Given this piece of code:

       swap:

            push ebp ; back up the base pointer,
            mov ebp, esp
            ; push the context of the registers on the stack

            push eax
            push ebx
            push ecx
            push edx

            mov eax, [ebp+8] ; address of the first parameter
            mov ebx, [ebp+12] ; address of the second parameter
            mov dl, [eax]
            mov cl, [ebx]

            mov [eax], cl

            mov [ebx], dl

            ; restore the context of the registers from the stack

            pop edx
            pop ecx  
            pop ebx
            pop eax
            ; restore the ebp
            pop ebp
            ret

(This is just the method. Previously we pushed the first and the second parameter on the stack.)

My question is: why do we add 8 to the Base Pointer to get to the address of the first parameter and then 12 ?

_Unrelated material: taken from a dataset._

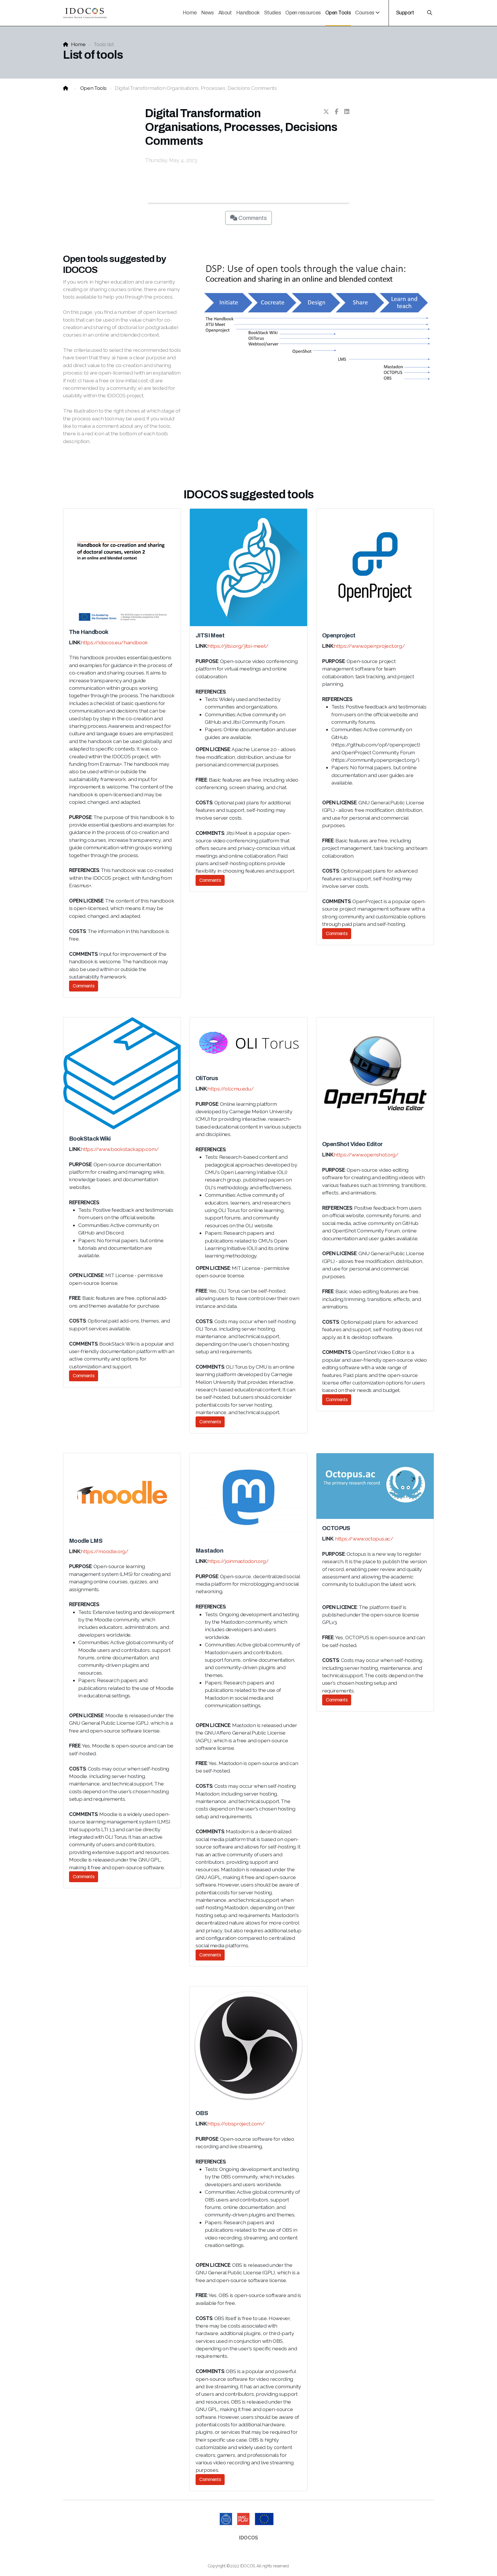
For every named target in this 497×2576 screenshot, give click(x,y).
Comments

I get the fact that they are dword so each of them are 4 bytes..so from ebp + 8 to ebp + 12 it makes sens to make. But why the first one is ebp + 8 ? Because if ESP points to the TOP of the stack, mov ebp, esp means that EBP points to the TOP of the stack. Then we push 4 values on the stack : eax, ebx, ecx and edx. Why is EBP + 8 pointing on the first parameter ?

Answer

Michael Burr picture Michael Burr · Apr 22, 2012

When the function is called, the stack looks like:

+-------------+
| Parameter 2 |
+-------------+
| Parameter 1 |
+-------------+
| Return Addr |  <-- esp
+-------------+    

then after the "stack frame" is set up:

+-------------+
| Parameter 2 | <-- [ebp + 12]
+-------------+
| Parameter 1 | <-- [ebp + 8]
+-------------+
| Return Addr |  
+-------------+    
| saved ebp   | <-- ebp
+-------------+ <-- esp

Now the context is saved:

+-------------+
| Parameter 2 | <-- [ebp + 12]
+-------------+
| Parameter 1 | <-- [ebp + 8]
+-------------+
| Return Addr |  
+-------------+    
| saved ebp   | <-- ebp
+-------------+ 
| saved eax   |  
+-------------+    
| saved ebx   |  
+-------------+    
| saved ecx   |  
+-------------+    
| saved edx   | <-- esp
+-------------+    

Don't forget that on many systems the stack grows downward (and that is definitely true of the x86 family), so the top of the stack will have the lowest memory address.